The plant also includes eight beater wheel mills each connected with three feeders, along with lignite chutes, fuel pipes, fuel burners, and wind boxes.

The other components include an ash handling plant, electrostatic precipitators (ESP), flue gas desulphurising (FGD) system, selective catalytic reactor (SCR), denitrification equipment, apart from the plant water system, a gas-insulated switchyard (GIS), and a 275m-tall concrete-reinforced twin flue stack.

Lignite and water consumption

The Neyveli New thermal power plant is estimated to consume approximately 23,000 tonnes per day (tpd) of lignite of 2750Kcal/kg calorific value, while the water consumption is estimated to be approximately 86,000 kilo litres per day (kld).

Power evacuation

The electricity generated by the Neyveli New thermal power plant will be evacuated through a 400kV power transmission line.
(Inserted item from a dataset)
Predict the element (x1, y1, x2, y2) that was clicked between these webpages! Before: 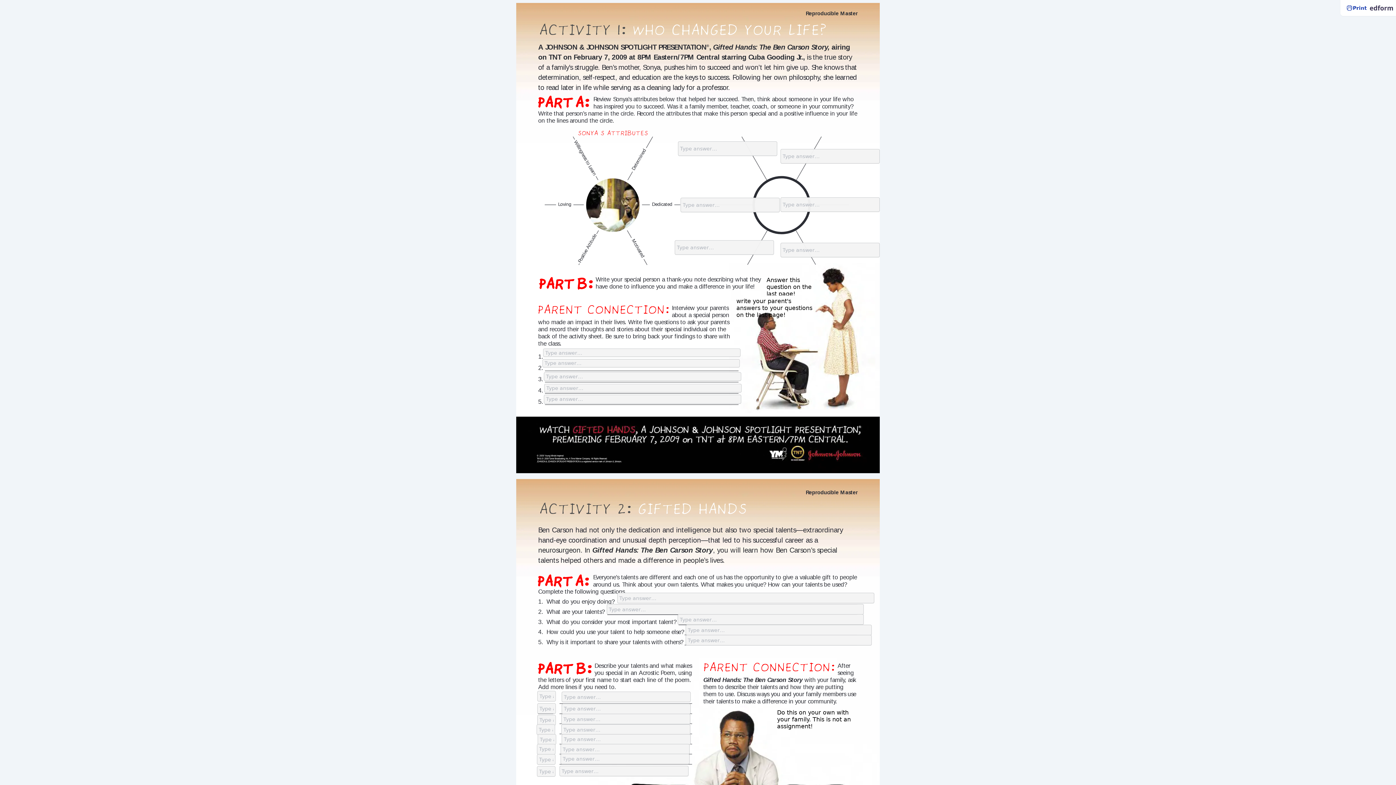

While the Kerala State Electricity Board (KSEB) signed a power purchase agreement (PPA) with NLC India in December 2010, more than 65% of the electricity generated by the plant is expected to be reserved for Tamil Nadu.

Contractors involved

BHEL was awarded an engineering, procurement, and construction (EPC) contract for the Neyveli New thermal power project in December 2013. Alstom received an order worth approximately £104m ($170m) from BHEL for the supply of two twin boilers, the complete lignite milling, and firing equipment along with critical components in the same month.

EPC Constructions India (formerly Essar Projects India) was contracted for the Balance of Plant (BOP) construction works in April 2014.

Alstom Transmission and Distribution India was subcontracted by Essar projects India to supply the transformers package for the project for approximately £8m ($12.5m) in July 2015, while General Electric (GE) Transmission and Distribution was subcontracted for the supply of gas-insulated switchgear equipment.

EDAC Engineering was subcontracted by BHEL for the mechanical erection works of boiler and turbine auxiliaries, along with power cycle piping, while Bygging India was engaged for borosilicate lining work of the chimney.

Wipro Enterprises was subcontracted by Essar Projects for the supply of water treatment plant system package, while Fichtner India provided detailed engineering and design services for the water pre-treatment units, and the de-mineralisation plant, and the softening plant structures to Wipro.

Desein Consulting Engineers prepared the pre-feasibility report of the lignite-fired power project.

Neyveli thermal power station I

The pre-existing Neyveli thermal power plant I comprised six 50MW coal-fired units and three 100MW units commissioned between 1962 and 1970.

The Government of India sanctioned approval to replace the aging plant with the new 1,000MW Neyveli lignite-fired power plant in June 2011.